• [Text passage]:
● ● ● ●
On the surface, the Carleton men’s and women’s hockey teams appear to be headed in two different directions—the men have completed a successful retool in less than a season with the help of contributing freshmen, while the women have slumped back to the basement of the tough Réseau du sport étudiant du Québec conference.

While the men’s team’s 14-5 record puts the women’s team’s 3-10 mark to shame, it hasn’t been all roses on the men’s side, nor has it been all negatives on the women’s side.

Men’s Grades

Team: The Ravens men’s team appears to have found its groove. A convincing signature win against No. two-ranked McGill Redmen solidified Carleton’s top-3 status in a tough Ontario University Athletics East division, and while Marty Johnston’s team will still be considered outsiders next to the Redmen and rivals Université du Québec à Trois-Rivières, the team hasn’t missed a beat in 2015-16 despite the departures of many key players.

Huge contributions from first-year forwards Brett Welychka and Brent Norris, paired with a deep blueline patrolled by first-years Jeremie Fraser and Connor Boland, have kept the Ravens in the CIS Top 10.

Flowery statistics—Welychka second in the nation in scoring as a rookie, sophomore Ryan Van Stralen’s emergence as a dominant force in the league—aside, the team has dropped bad points. Swept at home on Halloween weekend by the University of Ontario Institute of Technology and Queen’s, and earning only a split on the road at Lakehead. Consistency has been a battle at times for Johnston’s team.

That said, Carleton is 5-1 in its last six games and poised to be a threat in the playoffs yet again as a result of Johnston’s impressive recruiting class. If the team can keep its head and lower its league-leading penalty minute total, the near future is bright. Grade: A-

Women’s Grades

Team: It’s difficult to judge Carleton’s season against its peers, simply because the team is over 60 per cent first-year players. The Ravens struggle on most nights to put together a 60-minute effort—whether that’s the personnel itself or the team’s inexperience can’t be known at this early stage of the rebuild.
● ● ● ●
• [What the task requires]: Can you pick up the Carleton hockey grades article above and continue it from its last sentence?

• [Data excerpts]:
● ● ● ●
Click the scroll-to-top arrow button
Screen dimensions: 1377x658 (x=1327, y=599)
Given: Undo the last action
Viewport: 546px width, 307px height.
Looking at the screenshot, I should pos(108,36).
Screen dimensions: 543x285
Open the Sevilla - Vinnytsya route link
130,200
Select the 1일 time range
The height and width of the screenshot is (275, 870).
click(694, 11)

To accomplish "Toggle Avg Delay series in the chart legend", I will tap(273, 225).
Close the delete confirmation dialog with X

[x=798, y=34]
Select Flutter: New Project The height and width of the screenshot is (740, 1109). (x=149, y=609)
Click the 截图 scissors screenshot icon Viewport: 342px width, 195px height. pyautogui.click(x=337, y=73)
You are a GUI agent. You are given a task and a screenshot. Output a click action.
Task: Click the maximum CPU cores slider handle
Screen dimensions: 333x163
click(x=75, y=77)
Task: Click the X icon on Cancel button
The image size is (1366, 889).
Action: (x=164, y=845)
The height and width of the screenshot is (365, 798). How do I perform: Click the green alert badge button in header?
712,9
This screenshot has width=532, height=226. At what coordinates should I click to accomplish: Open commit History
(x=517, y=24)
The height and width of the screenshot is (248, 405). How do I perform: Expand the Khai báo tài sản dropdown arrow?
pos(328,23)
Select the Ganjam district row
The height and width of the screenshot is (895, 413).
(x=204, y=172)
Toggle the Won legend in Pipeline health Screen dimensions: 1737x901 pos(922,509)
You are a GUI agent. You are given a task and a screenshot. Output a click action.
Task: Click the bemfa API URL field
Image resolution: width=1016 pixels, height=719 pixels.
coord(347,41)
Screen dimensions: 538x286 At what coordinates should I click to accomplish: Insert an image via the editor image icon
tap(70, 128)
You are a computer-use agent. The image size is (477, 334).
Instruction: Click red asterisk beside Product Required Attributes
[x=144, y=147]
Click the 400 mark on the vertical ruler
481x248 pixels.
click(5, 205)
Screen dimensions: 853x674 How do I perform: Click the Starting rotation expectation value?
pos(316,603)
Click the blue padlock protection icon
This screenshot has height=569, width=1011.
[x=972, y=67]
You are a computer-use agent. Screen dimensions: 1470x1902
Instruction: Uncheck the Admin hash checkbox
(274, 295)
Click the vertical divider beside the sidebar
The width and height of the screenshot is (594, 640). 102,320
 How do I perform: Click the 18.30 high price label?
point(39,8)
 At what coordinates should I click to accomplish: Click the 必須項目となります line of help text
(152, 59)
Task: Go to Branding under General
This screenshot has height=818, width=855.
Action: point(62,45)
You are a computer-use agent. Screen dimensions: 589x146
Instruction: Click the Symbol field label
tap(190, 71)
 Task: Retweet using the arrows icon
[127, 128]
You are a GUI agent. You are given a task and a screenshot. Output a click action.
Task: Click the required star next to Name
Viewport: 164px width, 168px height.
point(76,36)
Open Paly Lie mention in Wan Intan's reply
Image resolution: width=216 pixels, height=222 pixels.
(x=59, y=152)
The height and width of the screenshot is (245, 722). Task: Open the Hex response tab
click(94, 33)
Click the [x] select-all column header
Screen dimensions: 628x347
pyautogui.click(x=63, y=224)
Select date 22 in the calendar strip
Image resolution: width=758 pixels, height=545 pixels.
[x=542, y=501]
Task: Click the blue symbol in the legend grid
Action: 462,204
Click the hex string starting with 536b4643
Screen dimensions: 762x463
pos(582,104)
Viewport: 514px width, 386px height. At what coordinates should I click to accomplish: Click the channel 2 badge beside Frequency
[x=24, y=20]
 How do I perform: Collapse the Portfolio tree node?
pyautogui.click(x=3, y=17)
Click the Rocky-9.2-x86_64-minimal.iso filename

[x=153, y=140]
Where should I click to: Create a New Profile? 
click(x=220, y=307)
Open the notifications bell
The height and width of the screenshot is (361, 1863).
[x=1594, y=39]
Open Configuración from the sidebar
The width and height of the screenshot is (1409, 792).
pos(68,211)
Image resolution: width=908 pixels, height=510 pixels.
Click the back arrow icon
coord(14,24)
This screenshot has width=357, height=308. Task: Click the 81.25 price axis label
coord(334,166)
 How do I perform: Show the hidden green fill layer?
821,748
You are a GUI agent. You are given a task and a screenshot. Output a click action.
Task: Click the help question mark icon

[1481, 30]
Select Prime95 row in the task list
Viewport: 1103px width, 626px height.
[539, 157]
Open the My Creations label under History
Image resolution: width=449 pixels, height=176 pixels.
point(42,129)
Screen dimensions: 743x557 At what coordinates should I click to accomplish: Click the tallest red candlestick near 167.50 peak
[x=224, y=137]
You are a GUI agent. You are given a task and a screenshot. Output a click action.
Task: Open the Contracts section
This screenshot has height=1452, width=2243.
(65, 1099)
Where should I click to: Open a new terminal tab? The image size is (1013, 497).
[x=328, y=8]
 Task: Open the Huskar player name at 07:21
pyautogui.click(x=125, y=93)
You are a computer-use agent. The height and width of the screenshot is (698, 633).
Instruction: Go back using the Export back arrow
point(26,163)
● ● ● ●
• [Result of the exercise]:
Second-year head coach Pierre Alain appears to have the team moving in the right direction as Carleton matched its win total from 2014-15 in the first half of this season. But getting swept on home ice this past weekend made the Ravens’ path to the playoffs an awful lot harder.

The Ravens lack any kind of offensive weapons. The team’s leading scorer, standout rookie Nicole Miners, has just seven points through 13 games. Captain Tawnya Guindon, often employed to check the opposition’s top line, has seen her numbers plateau just below 0.5 points per game.

The team’s young blueline, anchored by first-years Jennifer Semkowski and Sam Tayler, has impressed.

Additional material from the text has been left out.